- IATA: none; ICAO: KSBO; FAA LID: SBO;

Summary
- Airport type: Public
- Owner: County of Emanuel and The City of Swainsboro
- Serves: Swainsboro, Georgia
- Elevation AMSL: 327 ft (100 m)
- Coordinates: 32°36′32″N 082°22′11″W﻿ / ﻿32.60889°N 82.36972°W
- Website: Official website

Map
- SBO Location of airport in Georgia

Runways
| Direction | Length |  | Surface |
| ft | m |
| 14/32 | 6,021 | 1,835 | Asphalt |

Statistics (2022)
- Aircraft operations: 10,500
- Based aircraft: 14
- Source: Federal Aviation Administration

= East Georgia Regional Airport =

Airport in Georgia, United States

East Georgia Regional is a city/county-owned public-use airport in Swainsboro, Emanuel County, United States. The airport is located 2 nautical miles (4 km) southeast of the central business district of Swainsboro, Georgia.
This airport is included in the National Plan of Integrated Airport Systems for 2011–2015, which categorized it as a general aviation facility.

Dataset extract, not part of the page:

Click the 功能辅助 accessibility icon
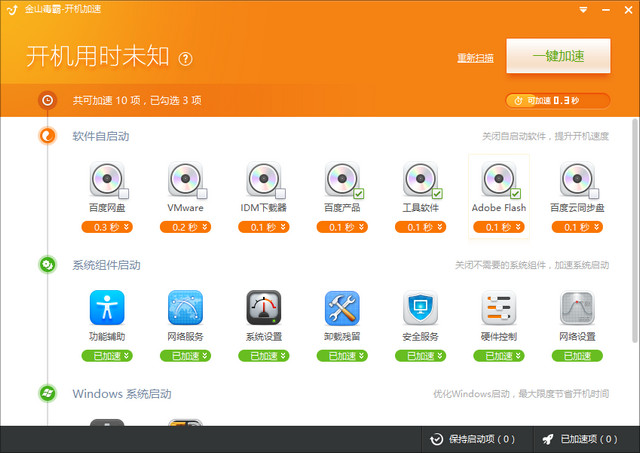640x453 pixels. click(107, 308)
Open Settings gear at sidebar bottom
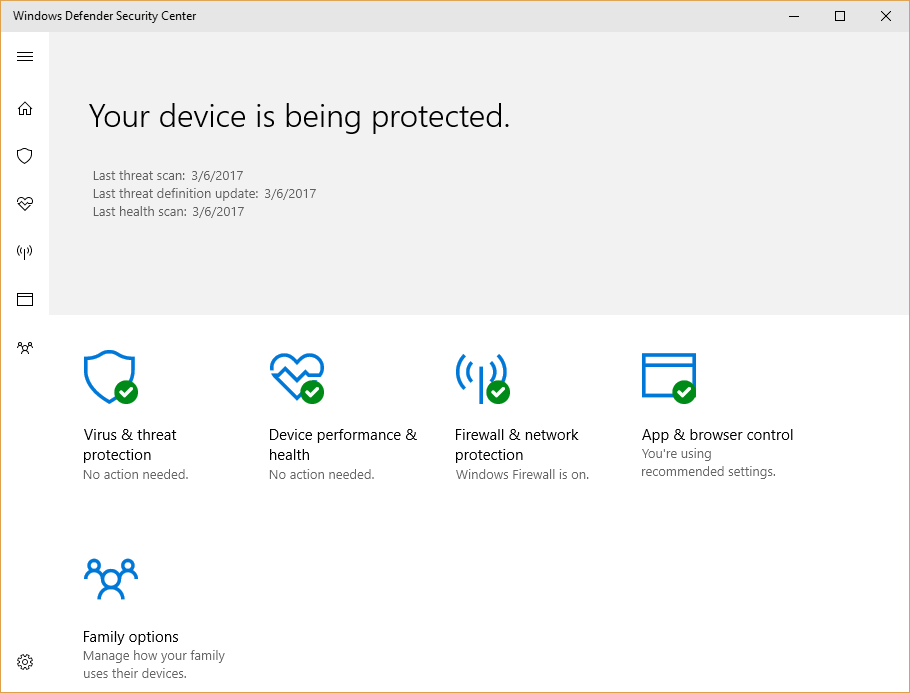The image size is (910, 693). coord(25,662)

== Facilities and aircraft ==
East Georgia Regional covers an area of 237 acres (96 ha) at an elevation of 327 feet (100 m) above mean sea level. It has one runway designated 14/32 with an asphalt surface measuring 6,021 x 100 feet (1,835 x 30 m). Runway 14 is equipped with ILS, RNAV and NDB approaches. Runway 32 is equipped for RNAV approaches. The magnetic variation from 2015 is 6 degrees West.

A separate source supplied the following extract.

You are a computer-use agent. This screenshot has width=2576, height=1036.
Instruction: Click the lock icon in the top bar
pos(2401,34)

For the 12-month period ending December 31, 2022, the airport had 10,500 aircraft operations, average 29 per day: 90% general aviation and 10% air taxi. At that time there were 14 aircraft based at this airport: 5 single-engine, 5 multi-engine, 1 jet, and 1 glider.

==Accident==
On August 25, 2018, a Cessna 182A carrying a group of skydivers crashed and burst into flames shortly after takeoff at approximately 2:00 pm EDT, killing the pilot and three of the four passengers.